Algumas iniciativas e ações do Governo russo, desde o início da invasão da Ucrânia, suscitam questões sobre o sistema de informações russo, sua capacidade militar, a condução das operações, e a cadeia de comando. As últimas derrotas, em setembro e outubro de 2022, das tropas de ocupação russas na região ucraniana de Donbass, levaram a retiradas caóticas com abandono de blindados, munição e equipamentos. Os ucranianos conseguiram recuperar territórios em áreas de tradicional influência étnica do invasor. Motivadas e bem articuladas, as forças ucranianas contaram com armas mais modernas e sofisticadas fornecidas pela OTAN e pelos Estados Unidos. Os militares russos tiveram problemas logísticos, ficaram gravemente desabastecidos e sofreram com instruções confusas, em momento em que estão cansados pela já longa campanha militar, iniciada em fevereiro de 2022.

Na esteira do recuo, o Governo do Kremlin convocou 300 mil reservistas, o que levou a fuga e exilio maciço de homens em idade de prestação de serviço militar, e a protestos públicos, objetos de forte repressão, causando desgaste político às lideranças do país. Esses conscritos terão que passar por treinamento militar antes de seguirem para o combate. A imprensa, oficial, passou a criticar o alto escalão militar, poupando naturalmente a figura de Putin, que tem sofrido pressão de setores mais radicais do espectro político russo no sentido de que o líder russo deveria ser ainda mais firme na invasão. Seguiu-se a realização de referendos nas áreas de influência étnica russa onde têm raízes movimentos separatistas pró-russos que têm lutado para integrar a Federação Russa.

[Linhas sobre onde os alvos aparecem]
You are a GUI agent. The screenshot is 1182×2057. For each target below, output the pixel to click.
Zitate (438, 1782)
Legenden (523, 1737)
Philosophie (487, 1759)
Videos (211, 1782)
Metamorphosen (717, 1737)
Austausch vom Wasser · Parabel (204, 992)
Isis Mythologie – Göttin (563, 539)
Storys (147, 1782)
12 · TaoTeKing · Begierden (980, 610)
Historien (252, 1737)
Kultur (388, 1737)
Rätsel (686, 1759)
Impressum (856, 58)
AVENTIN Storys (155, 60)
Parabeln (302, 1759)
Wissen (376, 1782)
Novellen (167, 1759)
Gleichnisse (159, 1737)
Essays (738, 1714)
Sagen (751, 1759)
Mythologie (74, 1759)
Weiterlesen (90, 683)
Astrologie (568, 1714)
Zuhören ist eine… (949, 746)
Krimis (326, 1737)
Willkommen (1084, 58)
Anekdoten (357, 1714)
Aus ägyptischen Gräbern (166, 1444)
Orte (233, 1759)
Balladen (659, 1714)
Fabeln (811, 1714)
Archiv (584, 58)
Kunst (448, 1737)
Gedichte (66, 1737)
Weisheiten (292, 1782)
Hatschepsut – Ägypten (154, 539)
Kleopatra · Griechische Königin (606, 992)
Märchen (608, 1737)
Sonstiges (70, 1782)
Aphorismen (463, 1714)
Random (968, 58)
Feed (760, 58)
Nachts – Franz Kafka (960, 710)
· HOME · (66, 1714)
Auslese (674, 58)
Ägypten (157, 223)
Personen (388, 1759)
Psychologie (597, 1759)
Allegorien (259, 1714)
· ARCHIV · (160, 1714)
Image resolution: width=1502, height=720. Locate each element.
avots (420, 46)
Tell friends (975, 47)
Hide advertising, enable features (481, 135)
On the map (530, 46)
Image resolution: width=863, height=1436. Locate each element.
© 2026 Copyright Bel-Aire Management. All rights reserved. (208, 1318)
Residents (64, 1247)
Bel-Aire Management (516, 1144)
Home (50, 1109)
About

Tarefas a realizar:
A - Segundo o texto sobre a invasão russa da Ucrânia, quem forneceu as armas mais modernas e sofisticadas às forças ucranianas?
B - Retome o texto sobre a invasão russa da Ucrânia a partir do ponto em que ele termina.

Respostas por tarefa:
A - A OTAN e os Estados Unidos.

B -
Os referendos deram vitória quase total (mais de noventa por cento) aos separatistas e foram considerados manipulados pelas potências ocidentais. Tendo como fundamento a vitória nos referendos, o Governo russo institucionalizou a incorporação dos territórios e realizou cerimônia pública no final de setembro no Kremlin, sob o comando do Presidente Putin, e com a presença dos dirigentes dos novos territórios de Zaporíjia, Kerson, Luhansk e Donetsk. Embora esses territórios não estejam sob completo controle da Rússia, a anexação formal faz com que os russos considerem suas divisas como fronteiras da Federação Russa e um ataque a esses territórios seja visto como um ataque direto à Federação. Ademais, deve facilitar o aumento do processo de absorção cultural e administrativa dos territórios anexados, apesar da ausência de reconhecimento internacional.

A Ucrânia reagiu a essas ações com pedido formal de entrada na Aliança Atlântica. Há uma cristalização da posição estratégica ucraniana, embora a adesão à OTAN não seja possível no curto prazo. As considerações acima provocam questões sobre a estratégia russa em relação à invasão da Ucrânia. Um grande problema estaria na área de informações.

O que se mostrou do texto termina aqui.